心の傷を癒すということ     中井久夫と風景構成法

 TVで「心の傷を癒すということ」という安克昌氏を描いた番組をみた。そこに恩師の近藤正臣演じる永野良夫が登場する。しかしどう見ても彼は中井久夫先生。
  ここではドラマと関係なく中井久夫氏創案の風景構成法を述べる。業績に触れる。研究の中心は統合失調症。晩年は解離性同一性障害やPTSDと幅が広がる。若き頃よりラテン語や現代ギリシャ語、オランダ語に精通。「ポール・ヴァレリー」等々の詩集を訳出。エッセイ集「昭和を送る」では、天皇は存続を発展より上位に置く価値観を持たざると得ない存在、として文筆家としてのもう一つの顔を持つ。
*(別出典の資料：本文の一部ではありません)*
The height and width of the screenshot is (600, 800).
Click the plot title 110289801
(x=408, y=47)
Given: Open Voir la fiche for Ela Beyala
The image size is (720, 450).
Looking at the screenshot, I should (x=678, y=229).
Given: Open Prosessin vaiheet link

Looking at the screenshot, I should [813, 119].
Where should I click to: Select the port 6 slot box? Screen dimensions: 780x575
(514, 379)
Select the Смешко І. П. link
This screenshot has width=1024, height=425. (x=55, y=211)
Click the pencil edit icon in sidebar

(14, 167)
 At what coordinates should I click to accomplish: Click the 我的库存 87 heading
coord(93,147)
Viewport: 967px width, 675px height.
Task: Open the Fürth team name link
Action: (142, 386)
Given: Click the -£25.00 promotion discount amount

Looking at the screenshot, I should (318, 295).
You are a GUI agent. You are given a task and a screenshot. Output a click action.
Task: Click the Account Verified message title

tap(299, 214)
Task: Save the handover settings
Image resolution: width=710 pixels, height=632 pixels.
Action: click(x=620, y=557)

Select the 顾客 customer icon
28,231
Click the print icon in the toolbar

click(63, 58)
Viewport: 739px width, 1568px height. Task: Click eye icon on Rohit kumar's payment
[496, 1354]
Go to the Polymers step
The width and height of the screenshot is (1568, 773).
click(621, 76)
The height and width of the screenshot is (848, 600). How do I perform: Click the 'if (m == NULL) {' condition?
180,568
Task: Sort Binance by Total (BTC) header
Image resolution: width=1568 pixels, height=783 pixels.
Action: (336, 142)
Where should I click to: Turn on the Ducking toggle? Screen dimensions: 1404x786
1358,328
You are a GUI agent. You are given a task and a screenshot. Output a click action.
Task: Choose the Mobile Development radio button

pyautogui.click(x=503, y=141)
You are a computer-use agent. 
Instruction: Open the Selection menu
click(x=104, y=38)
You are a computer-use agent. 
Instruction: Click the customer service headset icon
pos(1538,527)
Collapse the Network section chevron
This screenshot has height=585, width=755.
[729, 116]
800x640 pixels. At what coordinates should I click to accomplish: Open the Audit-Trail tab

  風景構成法とは心象風景画で日本独自のもの。1969年に創案。芸術療法学会で河合隼雄氏の統合失調症患者の箱庭作品の報告からヒントを得る。「彼らの箱庭は砂箱の枠の内側にさらに柵を置いて囲んでから物を置く」と聞く。報告と討論を経た中井氏は、漏れ聞くところによると、その一式の導入を決定し病院から業者へ直ちに発注するも、納入までの1週間が待てなかった。砂箱を画用紙に、柵の代わりが枠づけに、ミニチュアは「川、山、田、道・・・・・・」。こうして風景構成法は生まれた。
 風景構成法の魅力を一言で述べるなら、線描きから彩色段階になった頃に見えはじめる心象風景との出会い。それは瑞々しい感情かもしれないし、ある時は郷愁かもしれない。そんな心おどる場面にであえる時がある。
  その後この描画はさまざまに研究が進められた。その研究者の一人が皆藤章先生。安達は院生時代にその研究会グループに誘われた。その頃の思いを正直に述べると「まずバウムを知りたいのに。バウムも知らずに風景構成法がわかるのだろうか」
 月例会での皆藤氏は1対1での解釈法はほとんど語られない。けれども事例報告では学校教員が多いせいもあって「家の屋根が赤いのは統計的に自宅での安心感が充分ではないと言えます。健常群と非行少年群とに有意差のある結果が出ています」と丁寧な説明をされたことを思い出す。
  昨年の大型連休は9日。初めてのイタリア行。ベネチアのサンマルコ広場の大鐘楼から見えた景色は壮観。

サンマルコ広場の大鐘楼からのベネチアの風景
 広がったベネチアの街の赤い屋根やねを眺めても、赤い色の屋根が住まいの居心地のわるさを示すサインには感じられなかった。